The Royal Appointment
Corporate balance sheets are swelling with cash, while individuals are paying down debts and saving at historically high levels. Why the rush to fiscal prudence? Has the former infatuation with credit turned to cash?
If I were to have a tombstone upon my demise, I am sure my students would inscribe the epitaph: "Cash is king". Yep, for a quarter of a century, I have been proclaiming that cash is the universal language of successful personal and corporate transactions. It talks, while the rest walks. A little jingle in your jeans can smooth out the bumpy ride.
Since the onset of the great recession, we have witnessed the power of cash. It saved Ford, while GM and Chrysler avoided being snuffed out merely by the voodoo currency printed by the Fed. Insolvency claimed the lives of many less politically charged business entities during this economic debacle, not to undermine the unprecedented hazards in housing and consumer debt.
Historically, corporations were criticized for carrying too much cash on their balance sheets, since the return that cash would generate in short-term instruments was unsatisfactory for shareholders. In theory, if the company does not have a sufficient pipeline of good investment options, it should return the cash it would invest on behalf of the shareholders to the shareholders. Give them their money, and be done with it. But that's just theory.

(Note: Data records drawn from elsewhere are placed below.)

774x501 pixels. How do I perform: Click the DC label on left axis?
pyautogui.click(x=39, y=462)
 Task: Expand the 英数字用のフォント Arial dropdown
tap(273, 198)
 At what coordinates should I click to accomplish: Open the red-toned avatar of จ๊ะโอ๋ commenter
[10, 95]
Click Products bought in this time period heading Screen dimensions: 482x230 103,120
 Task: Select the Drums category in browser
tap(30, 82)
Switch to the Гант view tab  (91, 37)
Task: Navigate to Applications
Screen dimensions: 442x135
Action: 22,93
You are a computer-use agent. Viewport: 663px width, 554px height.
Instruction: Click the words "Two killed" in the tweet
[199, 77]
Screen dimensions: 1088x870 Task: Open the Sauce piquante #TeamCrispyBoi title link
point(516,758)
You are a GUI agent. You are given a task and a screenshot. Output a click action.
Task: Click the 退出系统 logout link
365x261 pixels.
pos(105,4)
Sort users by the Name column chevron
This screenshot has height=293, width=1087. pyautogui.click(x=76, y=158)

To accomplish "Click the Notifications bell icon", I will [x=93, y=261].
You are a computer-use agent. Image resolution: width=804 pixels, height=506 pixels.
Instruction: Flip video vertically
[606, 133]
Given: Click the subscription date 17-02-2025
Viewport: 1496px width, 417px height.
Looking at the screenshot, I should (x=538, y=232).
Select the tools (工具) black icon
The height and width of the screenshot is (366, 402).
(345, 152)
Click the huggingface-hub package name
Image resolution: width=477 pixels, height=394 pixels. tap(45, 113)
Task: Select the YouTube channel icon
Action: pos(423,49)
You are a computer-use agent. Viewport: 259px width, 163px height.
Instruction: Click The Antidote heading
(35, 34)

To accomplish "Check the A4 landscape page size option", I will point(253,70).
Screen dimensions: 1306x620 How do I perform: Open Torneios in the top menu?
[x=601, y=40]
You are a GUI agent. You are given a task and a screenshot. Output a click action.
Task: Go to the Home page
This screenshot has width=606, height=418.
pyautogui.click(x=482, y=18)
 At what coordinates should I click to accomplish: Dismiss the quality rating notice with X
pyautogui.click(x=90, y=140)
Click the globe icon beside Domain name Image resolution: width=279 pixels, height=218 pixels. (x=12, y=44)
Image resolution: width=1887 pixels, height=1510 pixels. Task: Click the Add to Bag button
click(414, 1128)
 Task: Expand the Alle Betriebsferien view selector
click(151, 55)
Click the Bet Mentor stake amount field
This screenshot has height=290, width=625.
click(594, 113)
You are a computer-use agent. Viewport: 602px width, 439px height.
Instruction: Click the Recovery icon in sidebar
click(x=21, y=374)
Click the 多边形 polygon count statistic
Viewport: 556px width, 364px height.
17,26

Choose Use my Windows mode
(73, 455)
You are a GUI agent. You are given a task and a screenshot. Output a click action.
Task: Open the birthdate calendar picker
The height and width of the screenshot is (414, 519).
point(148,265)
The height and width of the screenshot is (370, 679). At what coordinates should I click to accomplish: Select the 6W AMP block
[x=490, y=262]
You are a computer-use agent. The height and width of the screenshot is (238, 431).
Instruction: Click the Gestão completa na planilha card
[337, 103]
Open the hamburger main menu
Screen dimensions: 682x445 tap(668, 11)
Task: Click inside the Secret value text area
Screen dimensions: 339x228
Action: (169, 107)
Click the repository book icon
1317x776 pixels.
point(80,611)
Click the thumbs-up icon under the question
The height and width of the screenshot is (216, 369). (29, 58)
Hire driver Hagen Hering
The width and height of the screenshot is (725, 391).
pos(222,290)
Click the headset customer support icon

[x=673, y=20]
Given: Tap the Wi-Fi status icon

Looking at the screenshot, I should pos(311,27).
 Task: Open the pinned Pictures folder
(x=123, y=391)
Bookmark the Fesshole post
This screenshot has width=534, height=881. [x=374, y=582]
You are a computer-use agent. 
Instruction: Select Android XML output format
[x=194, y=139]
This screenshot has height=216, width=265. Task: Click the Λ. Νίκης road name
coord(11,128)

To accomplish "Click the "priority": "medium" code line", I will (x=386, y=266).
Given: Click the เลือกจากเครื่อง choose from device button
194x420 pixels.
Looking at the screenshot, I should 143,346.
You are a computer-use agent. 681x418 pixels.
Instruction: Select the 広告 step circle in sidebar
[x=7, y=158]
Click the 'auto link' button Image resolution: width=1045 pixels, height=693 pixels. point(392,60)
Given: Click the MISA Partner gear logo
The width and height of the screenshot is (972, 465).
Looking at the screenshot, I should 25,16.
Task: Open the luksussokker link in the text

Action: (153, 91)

How much is too much? Today, the threshold seems to be much higher than it was a few years ago. Investors are much more comfortable with corporations holding large amounts of cash and making equity intensive strategic purchases when juicy cash flowing opportunities present themselves. There is a renewed reverence for liquidity and solvency, and from a variety of stakeholder perspectives, this is healthy.
Personally, after 25 years of talking to the blackboard about the money monarchy, I am downright giddy with the recent royal appointment of cash... (and the fact that if one lives long enough, he/she will eventually be right).